I try to paint bellis perennis every year. Bellis may come from bellus, Latin for "pretty", and perennis is Latin for "everlasting". They are a pretty and happy little flower and sprout almost anywhere without asking for any care - my kind of garden flower. The leaves of the daisy are also good in salads. The daisy is also the April birth flower so I guess it is especially appropriate for me to try to capture them in oil. I didn't count the petals as I painted but now, after completion, the text book says that there are 30 petals in the daisies that I painted. The white petals are stacked and overlapped so the number in the painting is what I saw - or close enough.
Daisies belong to the daisy family of Compositae, now known as Asteraceae in flowering plants.
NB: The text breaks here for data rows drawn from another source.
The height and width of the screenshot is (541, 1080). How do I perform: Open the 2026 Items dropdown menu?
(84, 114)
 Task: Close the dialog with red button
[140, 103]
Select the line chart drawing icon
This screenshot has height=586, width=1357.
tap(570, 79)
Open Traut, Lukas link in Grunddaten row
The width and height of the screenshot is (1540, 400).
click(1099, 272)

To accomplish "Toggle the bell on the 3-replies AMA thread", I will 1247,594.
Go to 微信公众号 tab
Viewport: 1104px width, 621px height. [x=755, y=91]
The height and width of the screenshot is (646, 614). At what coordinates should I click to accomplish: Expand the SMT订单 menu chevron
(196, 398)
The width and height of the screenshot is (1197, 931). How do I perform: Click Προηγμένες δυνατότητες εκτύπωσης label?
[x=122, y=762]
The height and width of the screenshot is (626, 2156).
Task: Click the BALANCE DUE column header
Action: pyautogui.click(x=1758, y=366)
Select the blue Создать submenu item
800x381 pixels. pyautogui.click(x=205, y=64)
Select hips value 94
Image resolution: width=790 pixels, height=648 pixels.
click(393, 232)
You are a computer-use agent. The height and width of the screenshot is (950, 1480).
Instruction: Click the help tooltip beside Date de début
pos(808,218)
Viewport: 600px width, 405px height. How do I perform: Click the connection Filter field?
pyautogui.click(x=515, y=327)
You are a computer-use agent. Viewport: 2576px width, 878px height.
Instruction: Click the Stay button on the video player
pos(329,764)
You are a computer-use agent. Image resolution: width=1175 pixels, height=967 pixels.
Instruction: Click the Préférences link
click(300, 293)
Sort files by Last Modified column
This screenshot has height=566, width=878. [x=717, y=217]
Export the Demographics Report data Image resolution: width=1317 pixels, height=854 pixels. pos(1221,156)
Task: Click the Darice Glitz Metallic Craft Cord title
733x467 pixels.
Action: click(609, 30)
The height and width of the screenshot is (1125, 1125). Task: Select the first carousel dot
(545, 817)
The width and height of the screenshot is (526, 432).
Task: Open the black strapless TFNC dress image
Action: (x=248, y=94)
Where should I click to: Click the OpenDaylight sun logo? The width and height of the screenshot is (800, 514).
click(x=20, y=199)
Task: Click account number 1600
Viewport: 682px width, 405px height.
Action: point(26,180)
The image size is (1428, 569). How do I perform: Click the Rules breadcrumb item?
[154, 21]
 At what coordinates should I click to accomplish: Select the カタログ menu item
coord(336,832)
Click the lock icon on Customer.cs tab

Daisies are native to north and central Europe. The origin of the word Daisy is a corruption of the Anglo Saxon "day's eye", because the whole head closes down at night and opens in the morning. Chaucer called it "eye of the day". In Medieval times, Bellis perennis or the English Daisy was commonly known as "Mary's Rose". It is also known as bone flower. The English Daisy is also considered to be a flower of children and innocence. Daisy is often used as a girl's name and as a nickname for girls named Margaret, after the French name for the oxeye daisy, marguerite. Who knew all this stuff?
Daisies thrive in full sun to partial shade conditions, and require little or no maintenance. Daisies may be propagated either by seed or by division after flowering.
Historically, it has also been commonly known as bruisewort and occasionally woundwort. Some of the varieties of Daisies are the white Daisy-like flowers, the Spanish Daisy, Blue Daisy, Lazy Daisy or Prairie Daisy, African Daisy, Michaelmas Daisy, Swan River Daisy, Tatarian Daisy, Painted Daisy, Paris Daisy, Shasta Daisy, Crown-Daisy, Ox-eye Daisy, Nippon Oxeye Daisy, Giant Daisy, African Daisy, Kingfisher Daisy, Sunshine Daisy, Gerbera Daisy, Transvaal Daisy or Barberton Daisy, Tahoka Daisy, Livingstone Daisy, Gloriosa Daisy, Dahlberg Daisy and Butter Daisy.
The number of this painting is special to me - the year of my birth and a century after the birth of Vincent Van Gogh. I hope that Vincent would approve.